Coltivazione di marijuana e ultime pronunce di legittimità. Il caso di poche piantine ritrovate in casa

La sentenza impugnata, nel ribadire il giudizio di responsabilità espresso dal primo giudice, evoca la giurisprudenza delle Sezioni Unite di questa suprema Corte (S. U. 24/04/2008 Rv. 239920) di cui pone in luce i tratti essenziali, mostrando di condividerli pienamente.

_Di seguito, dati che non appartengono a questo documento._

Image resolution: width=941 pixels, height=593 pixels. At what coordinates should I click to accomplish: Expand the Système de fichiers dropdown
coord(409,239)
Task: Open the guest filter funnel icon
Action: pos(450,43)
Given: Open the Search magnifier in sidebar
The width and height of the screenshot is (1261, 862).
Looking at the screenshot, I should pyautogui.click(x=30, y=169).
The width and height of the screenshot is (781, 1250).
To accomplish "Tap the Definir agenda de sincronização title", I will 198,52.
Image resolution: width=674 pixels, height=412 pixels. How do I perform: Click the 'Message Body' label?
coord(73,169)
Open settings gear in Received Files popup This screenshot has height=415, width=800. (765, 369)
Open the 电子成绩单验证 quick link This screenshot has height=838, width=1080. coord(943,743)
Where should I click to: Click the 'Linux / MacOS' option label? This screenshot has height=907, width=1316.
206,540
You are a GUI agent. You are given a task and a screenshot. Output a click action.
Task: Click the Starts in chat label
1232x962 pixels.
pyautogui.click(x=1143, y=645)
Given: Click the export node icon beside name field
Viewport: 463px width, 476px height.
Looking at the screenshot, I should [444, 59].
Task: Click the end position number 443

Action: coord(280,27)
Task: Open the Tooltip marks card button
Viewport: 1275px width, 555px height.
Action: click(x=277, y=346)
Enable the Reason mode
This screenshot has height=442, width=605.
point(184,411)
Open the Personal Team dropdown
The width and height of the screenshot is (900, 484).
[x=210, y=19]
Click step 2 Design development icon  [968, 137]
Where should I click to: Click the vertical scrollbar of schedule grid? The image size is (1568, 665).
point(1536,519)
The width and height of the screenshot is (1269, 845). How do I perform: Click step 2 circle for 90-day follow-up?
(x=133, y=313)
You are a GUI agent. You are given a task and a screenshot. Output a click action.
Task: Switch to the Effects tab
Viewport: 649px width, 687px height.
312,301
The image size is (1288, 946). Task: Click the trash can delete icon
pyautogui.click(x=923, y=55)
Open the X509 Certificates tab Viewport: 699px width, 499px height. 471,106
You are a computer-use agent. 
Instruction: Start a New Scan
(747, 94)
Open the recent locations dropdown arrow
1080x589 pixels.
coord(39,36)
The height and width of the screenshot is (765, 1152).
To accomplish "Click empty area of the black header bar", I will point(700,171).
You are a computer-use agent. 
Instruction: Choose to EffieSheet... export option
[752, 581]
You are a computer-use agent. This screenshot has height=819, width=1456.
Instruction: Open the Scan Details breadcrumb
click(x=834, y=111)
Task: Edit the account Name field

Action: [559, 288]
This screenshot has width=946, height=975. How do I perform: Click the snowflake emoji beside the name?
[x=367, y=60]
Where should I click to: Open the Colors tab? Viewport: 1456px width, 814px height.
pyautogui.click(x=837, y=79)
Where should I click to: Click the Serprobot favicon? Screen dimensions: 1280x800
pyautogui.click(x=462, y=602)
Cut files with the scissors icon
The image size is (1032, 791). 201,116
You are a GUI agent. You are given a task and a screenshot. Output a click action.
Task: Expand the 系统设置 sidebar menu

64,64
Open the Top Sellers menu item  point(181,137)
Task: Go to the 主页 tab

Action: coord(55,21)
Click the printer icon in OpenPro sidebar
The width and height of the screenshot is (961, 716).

In fatto, poi, si aggiunge che la coltivazione oggetto dell’imputazione era costituita da  tre  piante di canapa indiana alte 1 metro, contenenti principio attivo idoneo alla produzione di 20 dosi di stupefacente dunque inferiore al tasso soglia punito dalla legge .

Se ne interferisce che si è in presenza di sostanza dotata non di spiccato potere stupefacente  ( ottenuto attraverso l’essiccazione chimica effettuata dal consulente ) comunque  di un fatto sicuramente  privo di offensività  rispetto ai principi cui pure si ispira la sentenza delle Sezioni Unite richiamata .

Il principio della offensività è stato compiutamente analizzato, anche sotto il profilo dell’art. 49 c.p., da questa Suprema  Corte (Sez. 4^, n. 25674 del 17.2.2011, Rv. 250721), in occasione, però, del vaglio di una vicenda similare : si trattava di una sola piantina coltivata 4in un vaso sul terrazzo di casa: Anche la vicenda in oggetto ha simili modalità di conservazione e coltivazione in quanto le piante sono tre e quindi senza  palesi prospettive di propagazione e sviluppo per la quale è, pertanto, del tutto opportuna la qualificazione di “coltivazione domestica” e la valutazione in concreto dell’offensività .

Deve riconoscersi, conclusivamente, come il giudice di merito abbia senza una  congrua  motivazione, esente da vizi logici e giuridici, ritenuto apoditticamente  ritenuto l’offensività della condotta descritta in imputazione,senza  far riferimento a parametri specifici ad esempio validità del principio attivo ( 0.9 % thc ) che anche in relazione a tre piante ritrovate rende del tutto inoffensiva la condotta essendo le piante messe a coltivazione del tutto insufficienti a riprodurre  “ principio attivo drogante “ che è necessario al fine di vagliare se la condotta sia effettivamente e concretamente lesiva del bene giuridico protetto dalla norma non solo quindi “ nullun crimen sine lege , ma anche nullun crimen sine inuria “

Giova evdienzare che la Suprema Corte ha ritenuto superando e completando i principi di diritto in materia che La coltivazione domestica di una piantina di canapa indiana contenente principio attivo pari a mg. 16, posta in un piccolo vaso sul terrazzo di casa, costituisce condotta inoffensiva “ex” art. 49 cod. pen., che non integra il reato di cui all’art. 73 d.P.R. n. 309 del 1990.